PROBLEM TO SOLVE → Put everything from the line containing "Given: Select the" down to the line containing "coord(650,179)", both included, into a numbered list with blank lines left out. Leave the pictures out of the list.
>> BEGIN SUPPLIED INFORMATION
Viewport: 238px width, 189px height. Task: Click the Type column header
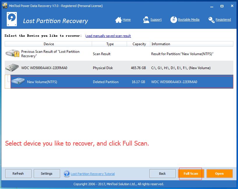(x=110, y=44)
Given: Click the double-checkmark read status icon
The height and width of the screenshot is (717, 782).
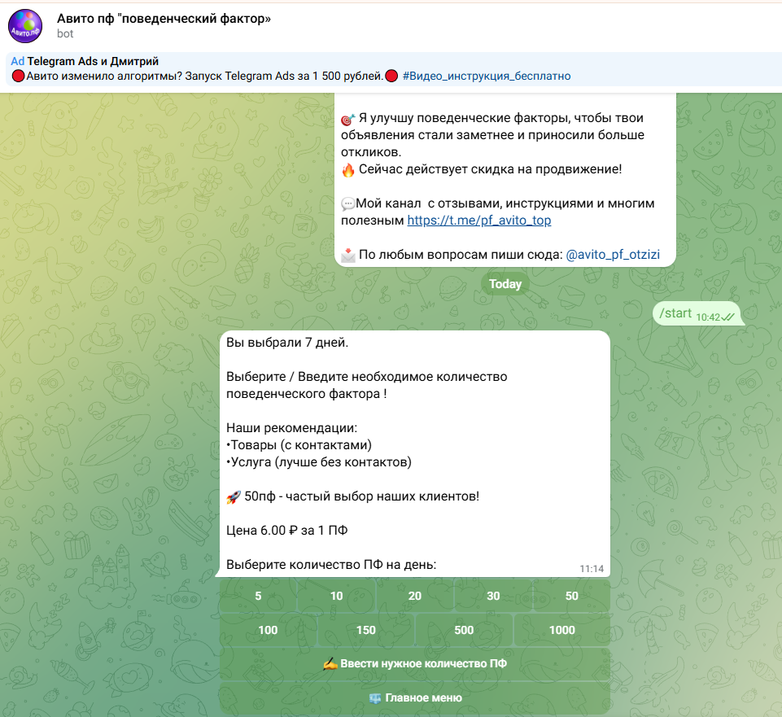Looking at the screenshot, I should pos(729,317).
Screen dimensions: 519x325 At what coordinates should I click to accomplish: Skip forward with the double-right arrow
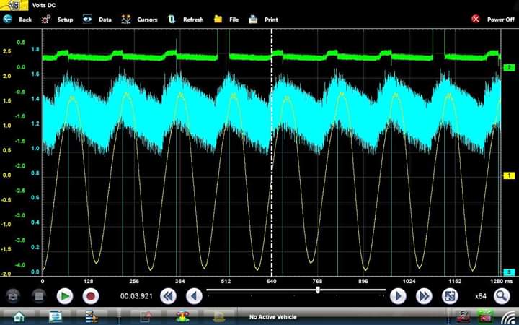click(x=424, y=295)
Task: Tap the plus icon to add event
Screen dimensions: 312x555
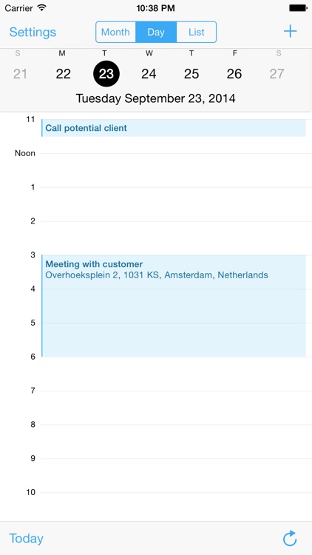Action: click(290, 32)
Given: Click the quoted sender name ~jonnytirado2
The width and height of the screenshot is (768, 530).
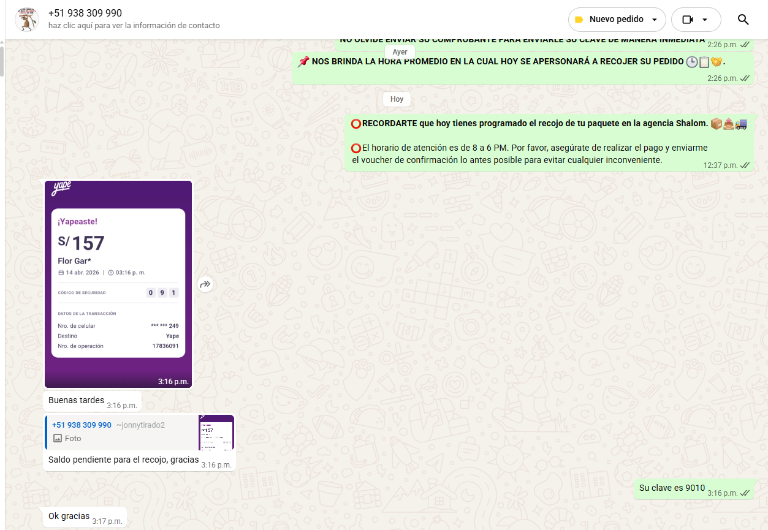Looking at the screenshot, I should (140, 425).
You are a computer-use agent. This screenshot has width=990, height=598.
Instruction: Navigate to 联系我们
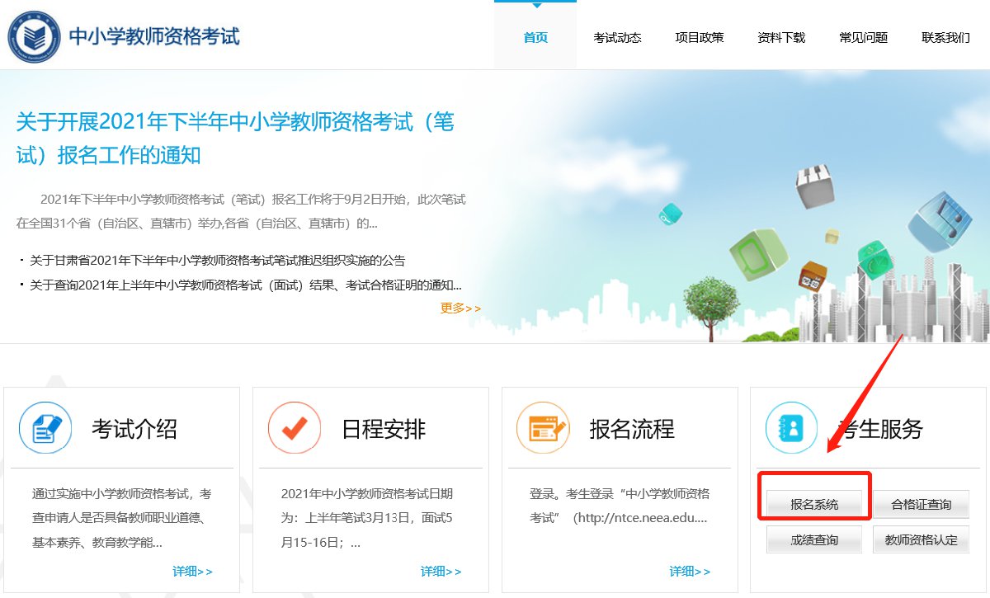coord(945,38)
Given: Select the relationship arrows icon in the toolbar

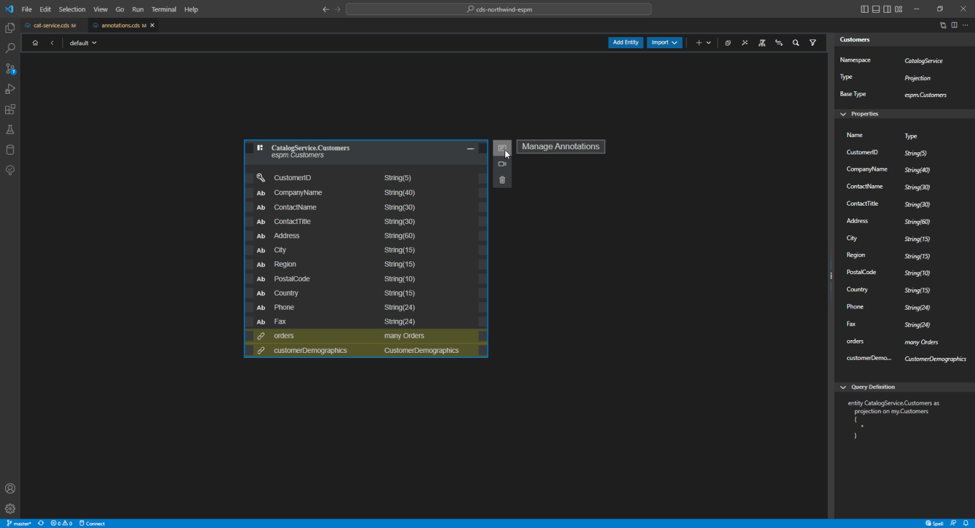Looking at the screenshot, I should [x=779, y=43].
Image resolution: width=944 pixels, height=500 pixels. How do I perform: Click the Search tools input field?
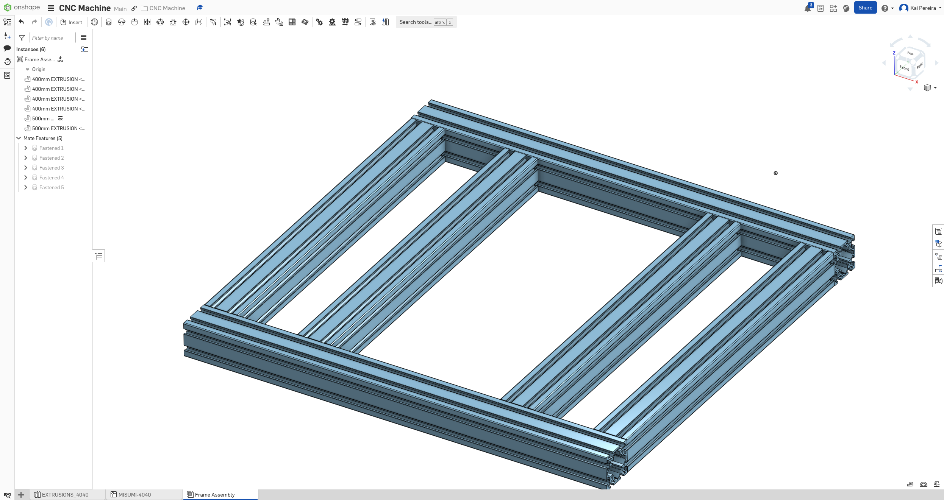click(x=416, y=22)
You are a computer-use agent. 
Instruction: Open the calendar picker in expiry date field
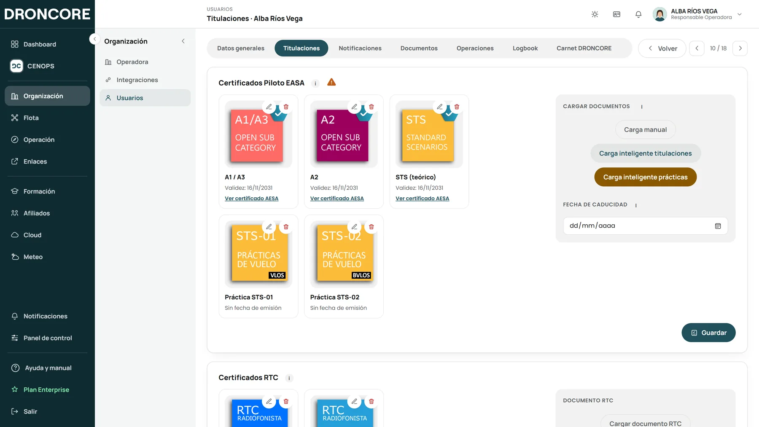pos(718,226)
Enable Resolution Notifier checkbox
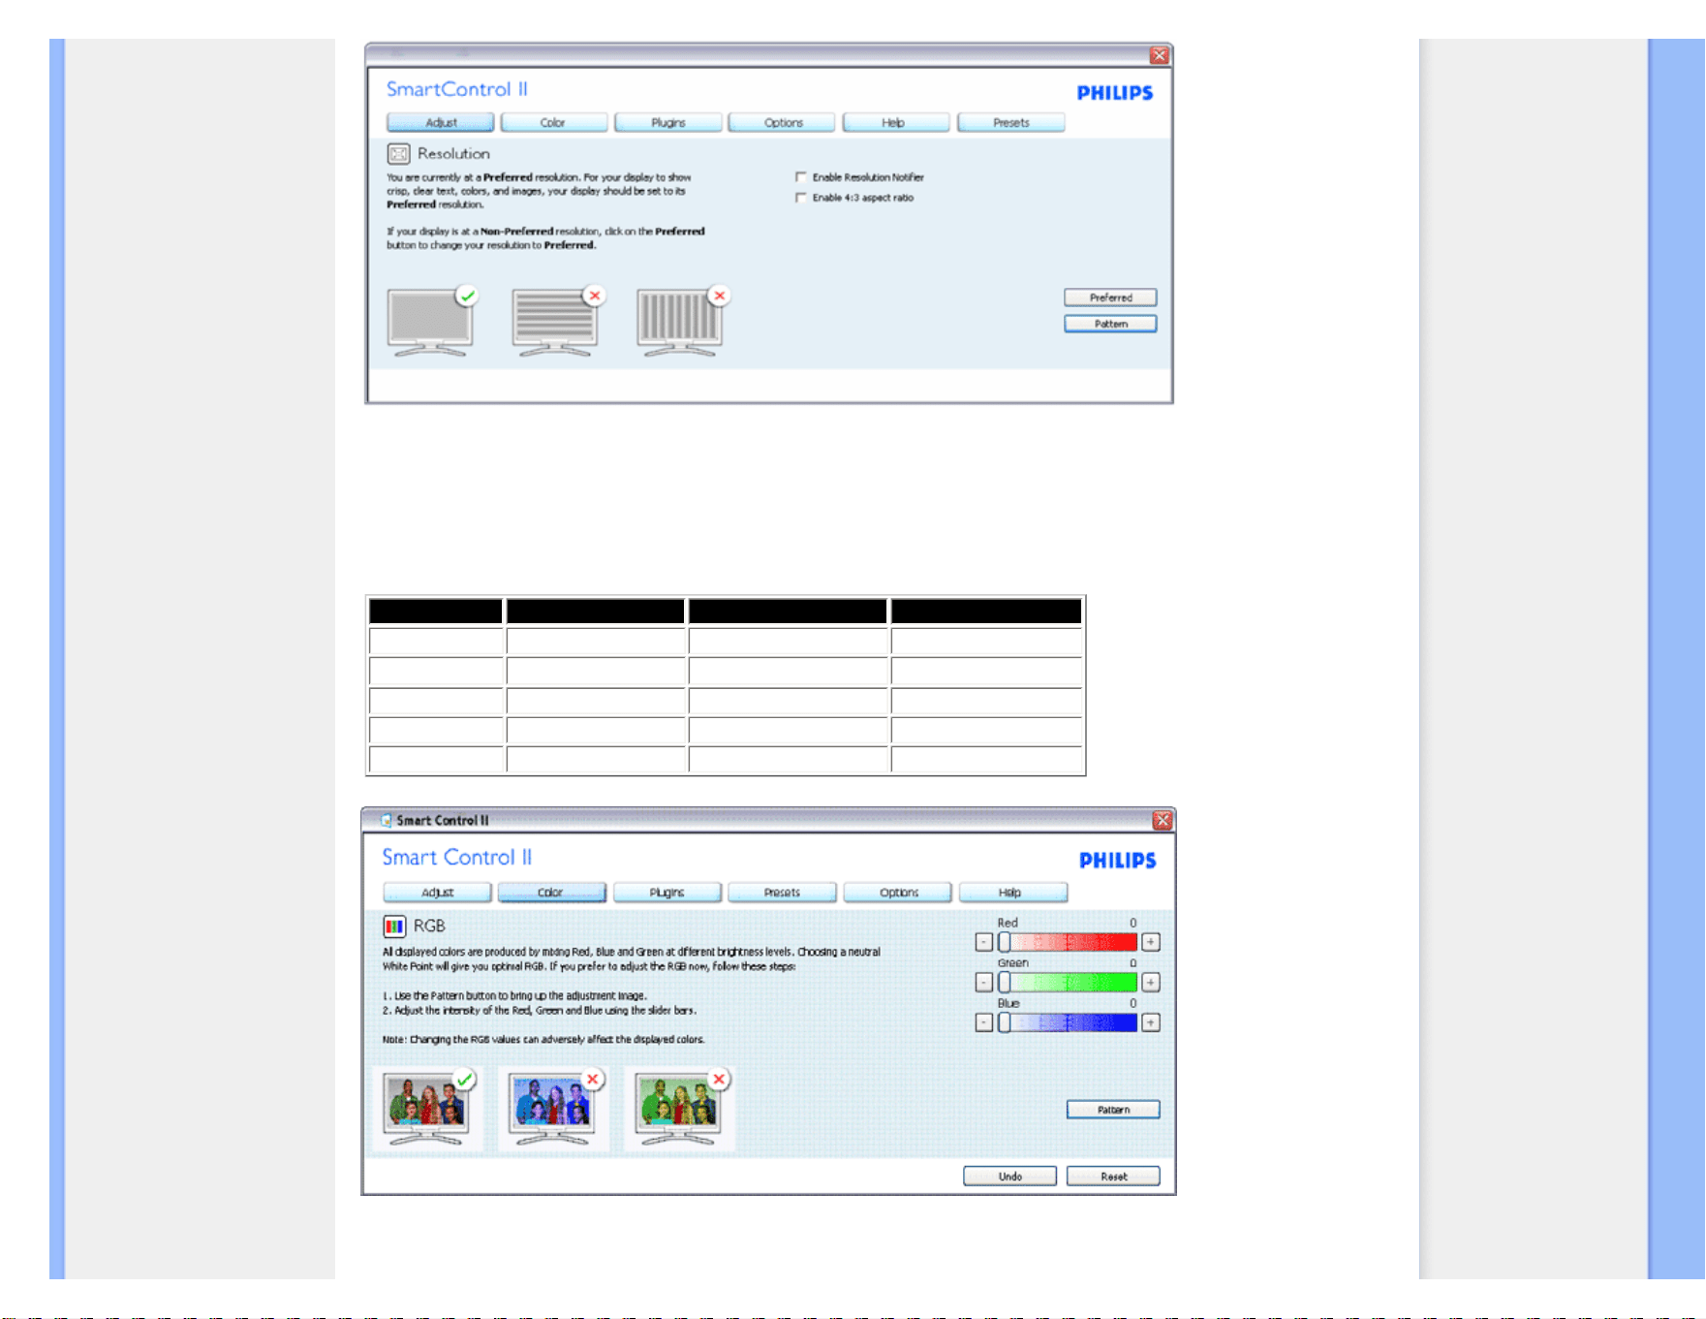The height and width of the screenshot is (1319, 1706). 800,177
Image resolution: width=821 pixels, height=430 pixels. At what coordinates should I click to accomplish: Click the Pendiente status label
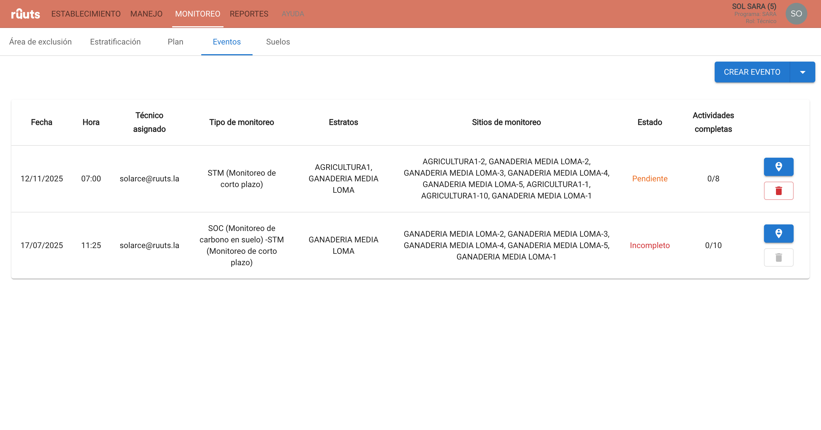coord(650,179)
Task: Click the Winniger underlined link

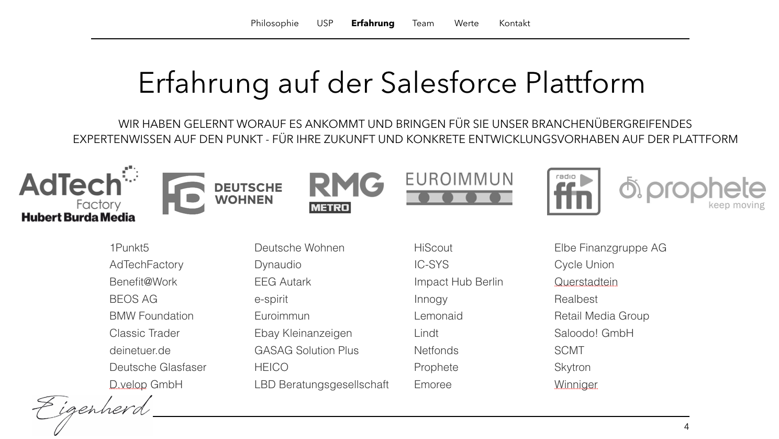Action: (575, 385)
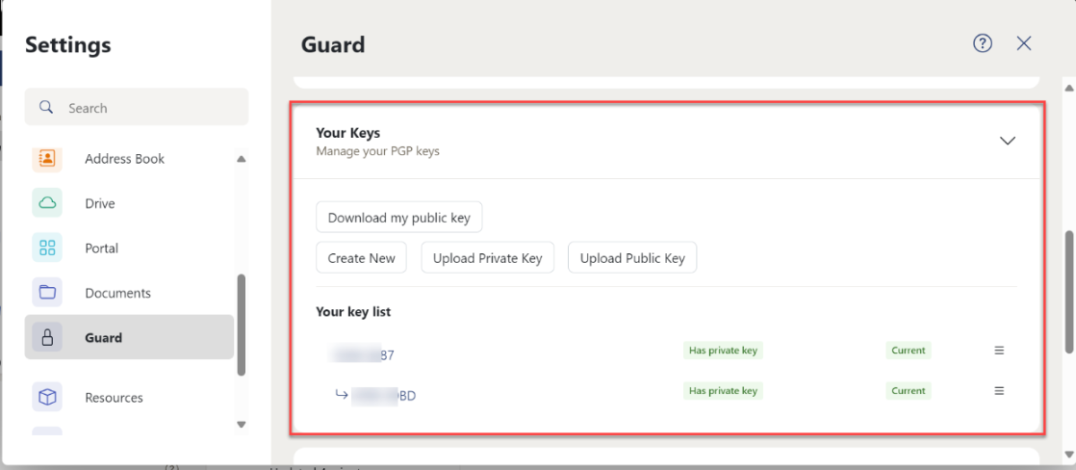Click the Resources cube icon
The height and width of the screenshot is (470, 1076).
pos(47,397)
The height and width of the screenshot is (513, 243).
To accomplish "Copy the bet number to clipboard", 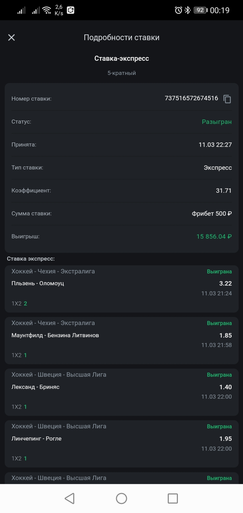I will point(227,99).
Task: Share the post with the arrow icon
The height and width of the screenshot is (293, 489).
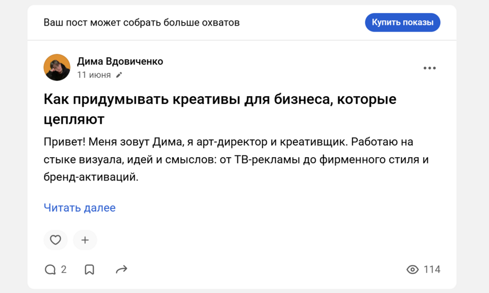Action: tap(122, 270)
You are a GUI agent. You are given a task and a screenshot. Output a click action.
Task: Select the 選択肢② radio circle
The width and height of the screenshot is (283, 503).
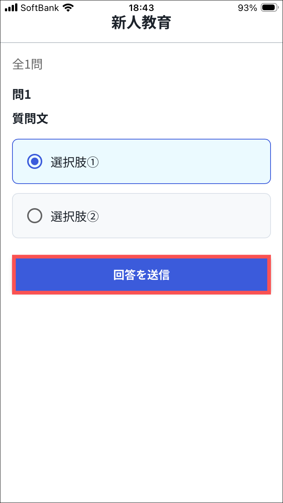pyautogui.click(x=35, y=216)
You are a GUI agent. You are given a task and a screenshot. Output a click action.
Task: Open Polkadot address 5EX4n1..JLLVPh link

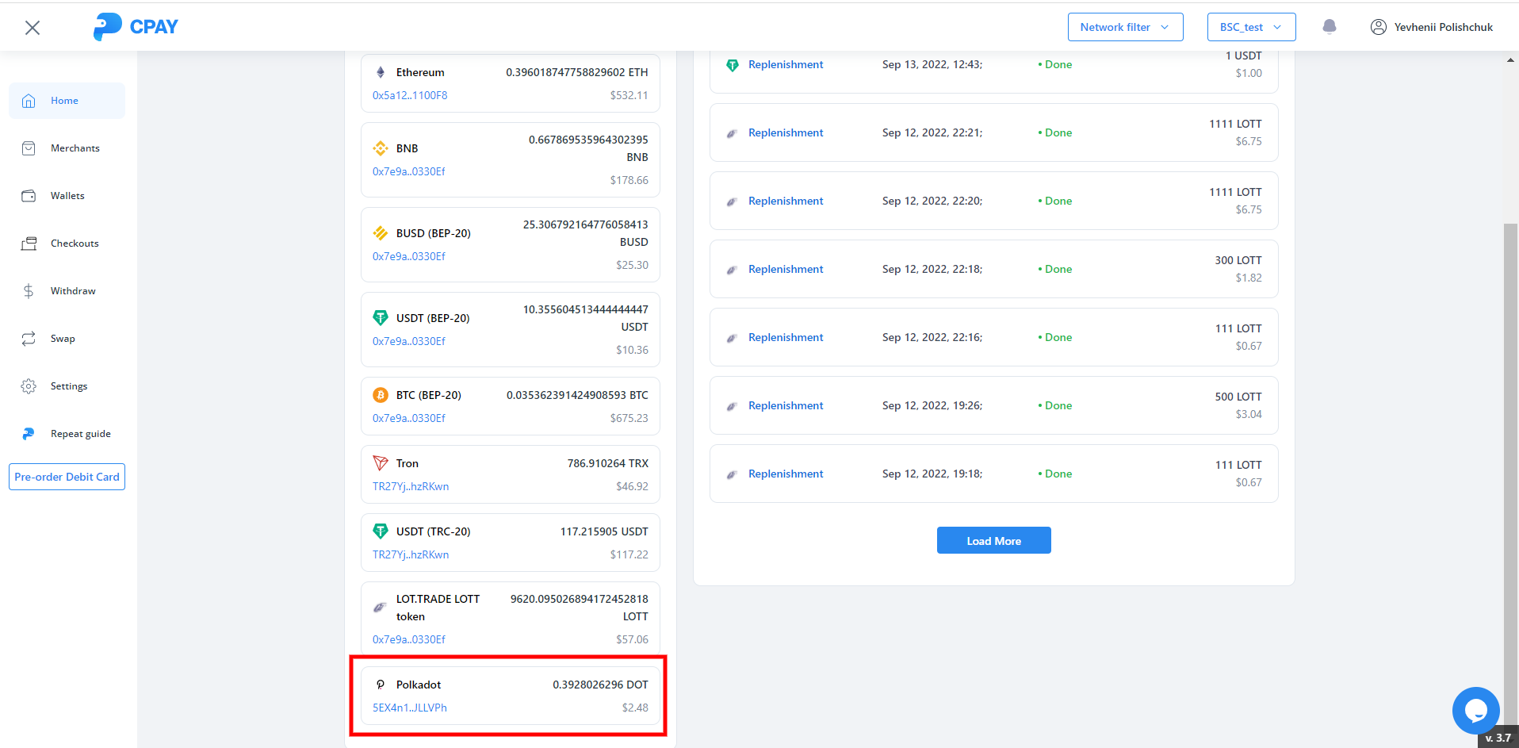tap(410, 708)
>> END SUPPLIED INFORMATION
RESPONSE TO THIS TASK →
1. Given: Select the relationship arrows icon in the toolbar
2. Looking at the screenshot, I should [x=779, y=43].
3. Image resolution: width=944 pixels, height=500 pixels. How do I perform: Click the Search tools input field?
4. click(x=416, y=22)
5. You are a computer-use agent. 
6. Instruction: Open the calendar picker in expiry date field
7. pos(718,226)
8. Enable Resolution Notifier checkbox
9. The height and width of the screenshot is (1319, 1706). 800,177
10. Image resolution: width=821 pixels, height=430 pixels. At what coordinates should I click to accomplish: Click the Pendiente status label
11. coord(650,179)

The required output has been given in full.